Mary Russell, Duchess of Bedford


Mary Du Caurroy Russell, Duchess of Bedford, was a British aviator and ornithologist. She was honoured for her work in founding hospitals and working in them during the first world war. She later financed and took part in record breaking flights to Karachi and Cape Town.

Early and personal life

Born at Stockbridge, Hampshire, she was the daughter of Walter Harry Tribe, Anglican Archdeacon of Lahore, and his wife, Sophy Lander. On 31 January 1888, she married Lord Herbrand Russell at Barrackpore, India. When Lord Herbrand inherited his childless brother's titles in 1893, she was styled as the Duchess of Bedford. Her only child, Hastings, was born on 21 December 1888.

Work and activism

A major area of organisation and work for the Duchess was in founding four hospitals in Woburn and in the grounds of Woburn Abbey.

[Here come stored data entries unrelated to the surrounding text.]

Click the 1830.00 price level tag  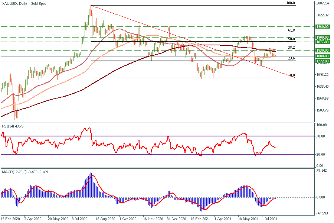tap(324, 50)
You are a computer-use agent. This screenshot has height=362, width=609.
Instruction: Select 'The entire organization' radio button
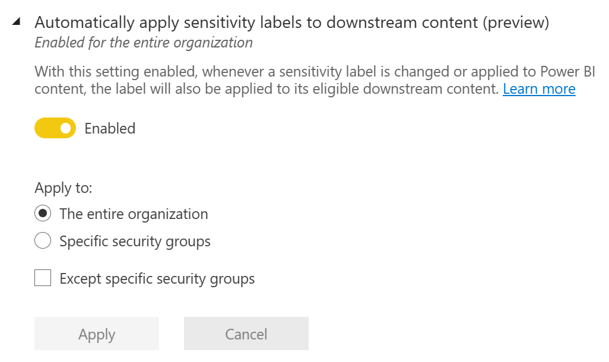click(43, 214)
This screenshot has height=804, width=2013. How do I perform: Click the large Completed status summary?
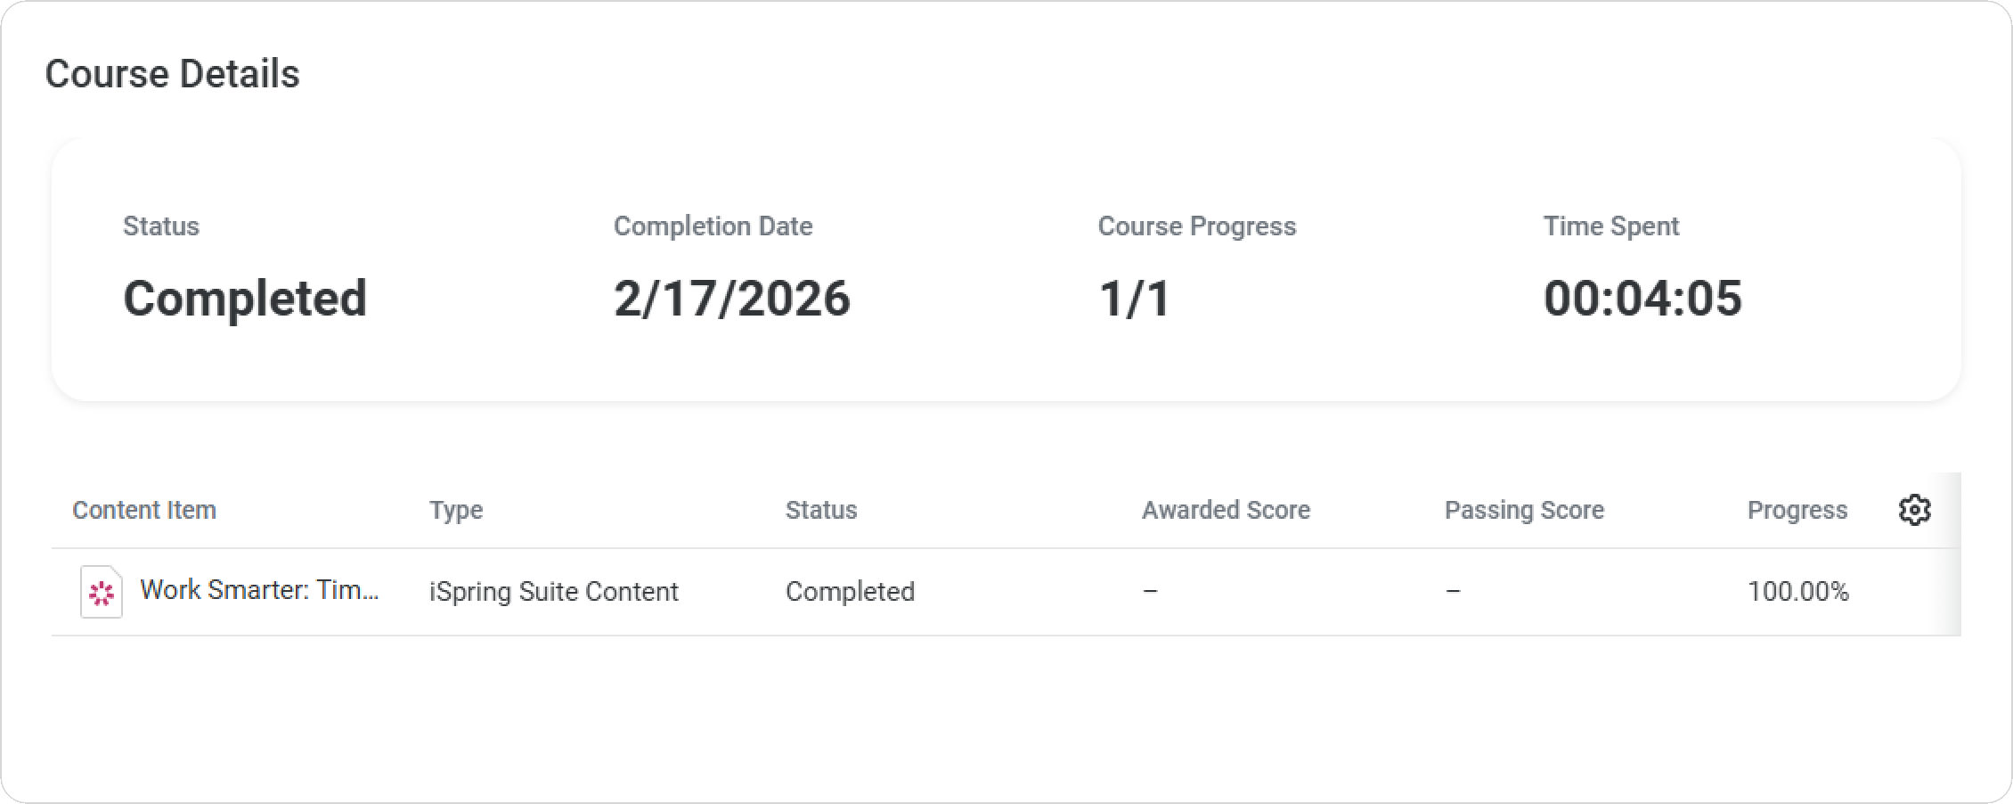245,298
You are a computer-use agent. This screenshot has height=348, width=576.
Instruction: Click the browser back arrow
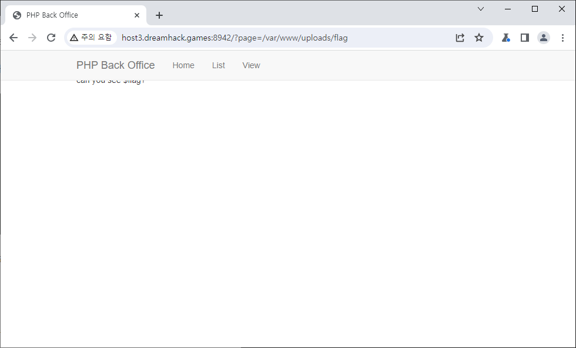coord(14,38)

The principal establishment was the Abbey Hospital that she financed and built in 1914, and where she worked as a nurse and radiographer through to the 1930s.
The Duchess was a collector and watcher of birds, and took an interest in bird migration. Between 1909 and 1914 she spent much time on Fair Isle, often in the company of William Eagle Clarke. Her journal, A Bird-watcher's Diary, was privately published in 1938 after her death.
She was a member of the Women's Tax Resistance League, a group associated with the Women's Social and Political Union that used tax resistance to protest the disenfranchisement of women during the British women's suffrage movement.

Aviation

Late in life at age 63, the Duchess became interested in aviation, that she claimed gave her some relief from her constant tinnitus, although she eventually became totally deaf. On 2 August 1929, she departed on a record-breaking flight of 10,000 miles from Lympne Airport to Karachi and return to Croydon Airport in eight days. She was accompanied in her single-engined Fokker F.VII by her personal pilot Captain C. D. Barnard and mechanic Robert Little. On 8 April 1930 she made her first solo flight, in her DH.60G Moth. On 10 April 1930 she embarked on a record-breaking flight from Lympne Airport to Cape Town, in "The Spider", flying 9,000 miles in 91 hours and twenty minutes over 10 days, again with Barnard and Little.
In 1934 and again in 1935, with co-pilot F/Lt R. C. Preston in de Havilland Puss Moth G-ABOC, the Duchess made extensive flights from Britain to the Western Sahara and Northern Nigeria.

Honours

In January 1918 the duchess was awarded the Royal Red Cross in the second Associate grade, for her services to wartime nursing at Woburn Auxiliary Hospital. She was appointed a Dame Commander of the Order of the British Empire in 1928. She was also Dame of Grace of the Order of Saint John and a Fellow of the Linnean Society of the Imperial College.

Eponym

The Lesser Striped Shrew Sorex bedfordiae is named after her. It is found in Asia, from central China to Nepal, Assam and Myanmar.

Death

The duchess died aged 71, in March 1937, three months before Amelia Earhart's death, after leaving Woburn Abbey in a DH.60GIII Moth Major, that crashed into the North Sea off Great Yarmouth; her body was never recovered.